_Goal:_
Copy, without any changes, the stretch of rows from the one containing "RSS Einträge (265, 749)" through the one containing "Mentions légales (194, 740)", including both of those rows.

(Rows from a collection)
..............................
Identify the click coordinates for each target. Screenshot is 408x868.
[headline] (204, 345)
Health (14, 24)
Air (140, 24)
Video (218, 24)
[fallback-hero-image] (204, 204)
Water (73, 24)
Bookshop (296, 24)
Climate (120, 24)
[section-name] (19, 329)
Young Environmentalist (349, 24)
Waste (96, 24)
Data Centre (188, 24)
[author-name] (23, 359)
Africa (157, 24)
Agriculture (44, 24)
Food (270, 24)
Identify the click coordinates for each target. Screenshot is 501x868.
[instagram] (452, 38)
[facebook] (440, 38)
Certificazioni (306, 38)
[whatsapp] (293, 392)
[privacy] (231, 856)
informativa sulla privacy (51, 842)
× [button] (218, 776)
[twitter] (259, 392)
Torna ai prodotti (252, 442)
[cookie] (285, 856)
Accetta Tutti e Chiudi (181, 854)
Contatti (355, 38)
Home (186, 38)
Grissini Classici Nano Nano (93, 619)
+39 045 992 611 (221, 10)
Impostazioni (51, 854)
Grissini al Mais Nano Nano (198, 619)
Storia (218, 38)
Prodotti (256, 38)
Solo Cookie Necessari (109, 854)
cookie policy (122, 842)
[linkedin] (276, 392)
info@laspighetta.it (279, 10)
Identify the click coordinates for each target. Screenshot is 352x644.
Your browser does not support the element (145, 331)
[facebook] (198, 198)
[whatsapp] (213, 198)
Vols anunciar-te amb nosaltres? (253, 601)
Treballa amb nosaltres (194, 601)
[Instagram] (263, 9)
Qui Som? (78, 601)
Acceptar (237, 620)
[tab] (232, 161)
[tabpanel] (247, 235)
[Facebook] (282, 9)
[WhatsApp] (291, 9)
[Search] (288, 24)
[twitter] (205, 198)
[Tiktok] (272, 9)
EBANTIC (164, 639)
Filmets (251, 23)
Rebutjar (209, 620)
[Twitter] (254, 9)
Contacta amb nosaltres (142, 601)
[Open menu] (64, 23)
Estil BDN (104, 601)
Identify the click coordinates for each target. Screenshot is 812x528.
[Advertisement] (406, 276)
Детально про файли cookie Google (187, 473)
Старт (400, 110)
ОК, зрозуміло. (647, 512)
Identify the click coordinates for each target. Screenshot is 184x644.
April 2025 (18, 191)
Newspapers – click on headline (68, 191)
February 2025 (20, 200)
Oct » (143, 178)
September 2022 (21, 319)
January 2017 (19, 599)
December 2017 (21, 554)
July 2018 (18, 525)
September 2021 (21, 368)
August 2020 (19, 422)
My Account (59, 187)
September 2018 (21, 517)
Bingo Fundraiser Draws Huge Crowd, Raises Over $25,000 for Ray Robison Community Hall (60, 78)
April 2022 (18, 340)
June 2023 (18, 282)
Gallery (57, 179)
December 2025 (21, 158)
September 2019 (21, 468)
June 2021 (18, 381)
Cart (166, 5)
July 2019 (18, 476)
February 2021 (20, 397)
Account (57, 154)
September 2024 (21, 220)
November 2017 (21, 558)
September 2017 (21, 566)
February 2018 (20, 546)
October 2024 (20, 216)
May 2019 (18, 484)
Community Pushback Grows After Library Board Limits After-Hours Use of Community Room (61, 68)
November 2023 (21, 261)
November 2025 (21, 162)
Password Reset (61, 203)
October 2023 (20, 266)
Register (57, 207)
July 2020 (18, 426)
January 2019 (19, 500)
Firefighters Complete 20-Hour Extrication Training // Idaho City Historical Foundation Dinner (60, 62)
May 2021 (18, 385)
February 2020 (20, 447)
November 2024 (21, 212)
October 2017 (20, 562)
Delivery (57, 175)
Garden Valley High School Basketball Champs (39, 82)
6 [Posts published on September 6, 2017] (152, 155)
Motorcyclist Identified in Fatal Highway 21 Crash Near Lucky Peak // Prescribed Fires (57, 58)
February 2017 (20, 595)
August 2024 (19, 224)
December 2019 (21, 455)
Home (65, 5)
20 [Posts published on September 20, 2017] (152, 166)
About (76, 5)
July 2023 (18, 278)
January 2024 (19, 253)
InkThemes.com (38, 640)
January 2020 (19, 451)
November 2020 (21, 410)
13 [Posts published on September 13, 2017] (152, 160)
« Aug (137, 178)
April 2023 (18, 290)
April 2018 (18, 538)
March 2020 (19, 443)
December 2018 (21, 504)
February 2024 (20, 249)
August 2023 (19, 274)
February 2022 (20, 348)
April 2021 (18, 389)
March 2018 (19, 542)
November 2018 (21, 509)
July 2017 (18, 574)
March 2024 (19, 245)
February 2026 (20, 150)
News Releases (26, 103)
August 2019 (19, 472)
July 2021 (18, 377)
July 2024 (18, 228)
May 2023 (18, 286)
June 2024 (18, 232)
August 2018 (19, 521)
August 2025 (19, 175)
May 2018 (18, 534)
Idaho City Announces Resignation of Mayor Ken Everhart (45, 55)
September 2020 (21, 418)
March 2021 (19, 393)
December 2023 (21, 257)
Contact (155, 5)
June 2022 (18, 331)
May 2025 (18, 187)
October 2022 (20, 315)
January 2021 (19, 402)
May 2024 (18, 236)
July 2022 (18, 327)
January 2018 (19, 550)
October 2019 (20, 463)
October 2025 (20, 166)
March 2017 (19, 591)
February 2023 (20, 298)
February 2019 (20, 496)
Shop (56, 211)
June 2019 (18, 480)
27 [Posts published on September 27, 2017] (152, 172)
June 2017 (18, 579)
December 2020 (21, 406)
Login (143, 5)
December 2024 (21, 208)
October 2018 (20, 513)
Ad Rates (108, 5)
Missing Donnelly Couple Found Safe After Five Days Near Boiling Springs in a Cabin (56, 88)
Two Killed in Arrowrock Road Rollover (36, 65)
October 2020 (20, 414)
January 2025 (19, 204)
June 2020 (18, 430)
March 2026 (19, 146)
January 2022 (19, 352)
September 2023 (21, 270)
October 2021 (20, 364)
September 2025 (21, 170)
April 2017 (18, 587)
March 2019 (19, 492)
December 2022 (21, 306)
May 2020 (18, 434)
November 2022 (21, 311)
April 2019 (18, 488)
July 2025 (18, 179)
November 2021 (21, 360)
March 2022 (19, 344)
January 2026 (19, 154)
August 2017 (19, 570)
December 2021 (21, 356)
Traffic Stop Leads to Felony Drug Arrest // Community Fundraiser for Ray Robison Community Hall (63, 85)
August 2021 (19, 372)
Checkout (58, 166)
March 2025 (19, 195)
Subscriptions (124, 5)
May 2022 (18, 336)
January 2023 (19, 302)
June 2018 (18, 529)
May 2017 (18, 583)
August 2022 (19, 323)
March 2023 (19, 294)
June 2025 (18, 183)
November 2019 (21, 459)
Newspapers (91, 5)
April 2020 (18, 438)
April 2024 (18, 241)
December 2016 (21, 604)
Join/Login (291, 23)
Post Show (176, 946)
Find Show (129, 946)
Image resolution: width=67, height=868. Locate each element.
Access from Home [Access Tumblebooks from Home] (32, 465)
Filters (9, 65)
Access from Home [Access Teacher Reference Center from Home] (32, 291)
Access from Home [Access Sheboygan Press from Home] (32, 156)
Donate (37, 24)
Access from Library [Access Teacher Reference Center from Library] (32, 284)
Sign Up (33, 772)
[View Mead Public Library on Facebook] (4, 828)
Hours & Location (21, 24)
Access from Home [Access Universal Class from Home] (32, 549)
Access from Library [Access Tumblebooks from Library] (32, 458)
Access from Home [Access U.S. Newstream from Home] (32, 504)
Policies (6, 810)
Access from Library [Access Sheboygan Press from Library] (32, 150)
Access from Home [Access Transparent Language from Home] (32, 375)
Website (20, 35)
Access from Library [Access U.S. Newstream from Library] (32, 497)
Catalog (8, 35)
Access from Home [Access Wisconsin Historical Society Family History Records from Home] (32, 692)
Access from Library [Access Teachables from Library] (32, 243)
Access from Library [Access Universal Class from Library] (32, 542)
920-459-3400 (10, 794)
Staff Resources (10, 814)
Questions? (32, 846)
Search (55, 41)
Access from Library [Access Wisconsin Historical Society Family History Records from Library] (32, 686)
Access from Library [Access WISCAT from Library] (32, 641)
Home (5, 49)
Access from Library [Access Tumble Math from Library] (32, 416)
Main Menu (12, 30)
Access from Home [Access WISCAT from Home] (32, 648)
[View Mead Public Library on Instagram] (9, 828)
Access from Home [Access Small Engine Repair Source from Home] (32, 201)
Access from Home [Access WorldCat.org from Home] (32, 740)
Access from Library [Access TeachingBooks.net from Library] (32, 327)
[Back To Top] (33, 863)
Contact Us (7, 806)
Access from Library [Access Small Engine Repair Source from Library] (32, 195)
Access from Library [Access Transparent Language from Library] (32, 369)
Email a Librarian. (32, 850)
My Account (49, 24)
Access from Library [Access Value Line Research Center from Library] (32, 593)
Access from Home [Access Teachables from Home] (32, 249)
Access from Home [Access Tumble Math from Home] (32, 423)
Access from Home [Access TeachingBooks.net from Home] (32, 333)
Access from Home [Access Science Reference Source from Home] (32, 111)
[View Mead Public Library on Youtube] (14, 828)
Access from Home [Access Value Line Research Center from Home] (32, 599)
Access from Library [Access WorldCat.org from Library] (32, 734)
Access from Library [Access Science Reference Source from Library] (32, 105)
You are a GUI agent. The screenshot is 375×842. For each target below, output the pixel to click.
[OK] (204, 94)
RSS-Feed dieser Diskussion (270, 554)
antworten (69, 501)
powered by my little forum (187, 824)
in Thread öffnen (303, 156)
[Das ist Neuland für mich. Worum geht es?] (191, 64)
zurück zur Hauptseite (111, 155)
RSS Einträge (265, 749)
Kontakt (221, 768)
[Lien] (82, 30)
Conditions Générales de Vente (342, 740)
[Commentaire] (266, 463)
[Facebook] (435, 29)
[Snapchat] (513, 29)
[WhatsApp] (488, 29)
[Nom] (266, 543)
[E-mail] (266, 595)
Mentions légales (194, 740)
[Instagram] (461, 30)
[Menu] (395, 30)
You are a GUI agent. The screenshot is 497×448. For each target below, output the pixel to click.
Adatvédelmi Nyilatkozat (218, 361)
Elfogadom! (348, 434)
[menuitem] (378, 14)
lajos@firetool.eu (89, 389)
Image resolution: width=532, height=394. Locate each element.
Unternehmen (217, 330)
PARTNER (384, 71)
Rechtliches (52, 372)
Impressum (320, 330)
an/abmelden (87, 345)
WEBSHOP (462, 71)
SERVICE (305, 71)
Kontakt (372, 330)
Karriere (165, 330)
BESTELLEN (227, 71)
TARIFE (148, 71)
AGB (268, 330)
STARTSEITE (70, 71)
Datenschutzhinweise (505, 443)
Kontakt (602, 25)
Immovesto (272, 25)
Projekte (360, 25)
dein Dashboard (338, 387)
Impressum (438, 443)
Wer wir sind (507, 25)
..............................
_Task output:_
RSS Einträge (265, 749)
Kontakt (221, 768)
[Lien] (82, 30)
Conditions Générales de Vente (342, 740)
[Commentaire] (266, 463)
[Facebook] (435, 29)
[Snapchat] (513, 29)
[WhatsApp] (488, 29)
[Nom] (266, 543)
[E-mail] (266, 595)
Mentions légales (194, 740)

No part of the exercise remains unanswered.